Silence descended on the group as it digested the implications of regular garbage, a plague to the world, becoming a resource.

Durgá then proceeded to share many practical examples of how “the generation of trash” can be avoided and minimized; refuse can be reused, repaired or recycled and ultimately in many cases, reinvented.

Plastic bottles can be cut into thin strips and converted into useful string for supporting vines. Plastic gallon containers can be reutilized for planting pots, storage canisters or slow-drip watering cans. Damp paper can serve as food for worms, making excellent fertilizer. A simple homemade hand press can crush flat aluminum cans for storage and recycling.

 

Inevitably Sat Yoga produces a broad range of detritus from flashlight batteries and computer monitors to paint cans and food wrappers. For a few years now everything – but everything! — the community has discarded has been meticulously placed in the appropriate bin, weighed, tabulated and discarded or stored for future use appropriately.

Durgá shared the statistics about the community’s waste.

On average, an ashram resident generates 1 kg. of waste a day. 90% is organic waste – kitchen scraps and garden cuttings – that are used for worm fertilizer or mulch. The little that can’t be recycled must be stored and hauled out once a year. This amounts to about 50 grams per resident per day.

In contrast, the average resident of the Central Valley generates and discards 20 times more trash daily, about 1 kg (2.2 lbs.) of material that’s mostly buried in landfills.

New approaches were presented about a problem that few had pondered. For the ashram’s workers who live in remote villages where no centralized garbage collection exists, trash is an imposition dealt with by burning or burial in their backyards. Few had considered, in school or within the context of their communities, the implications of their decisions as consumers. For ashram nivassis (residents), the occasion provoked discussion as to how we choose to live and the responsibility we bear as stewards of the planet.

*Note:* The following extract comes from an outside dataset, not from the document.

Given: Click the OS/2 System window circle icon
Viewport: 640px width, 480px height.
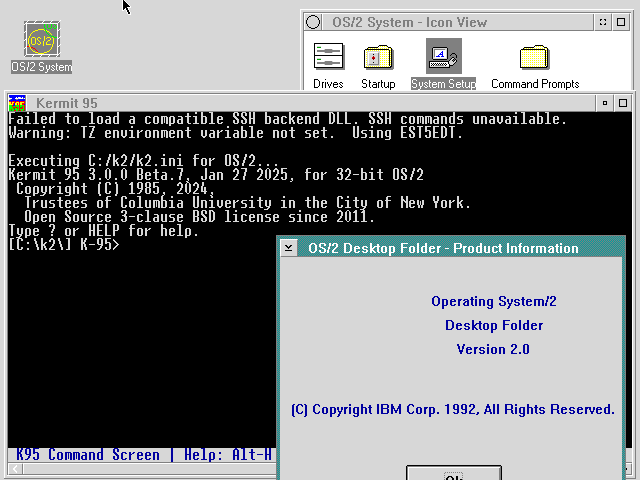Looking at the screenshot, I should click(x=313, y=22).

Do you see a fetid civilization burying itself in its own profligate waste?

As Sat Yogis we care deeply about what we see. We see the wisdom of reconsidering whether to purchase items we’d once taken for granted. We see that we can reutilize much of what we’d once thrown out. We see the sense of recycling what refuse we can.

We see we can re-dream that which we see as objects out there in the physical realm. We equally know we have the power within ourselves to re-dream that what we can’t see – our thoughts, attitudes, relations and the impact of consciousness upon the world. We see our responsibility for creating the world we want to share with others.

Can you see too?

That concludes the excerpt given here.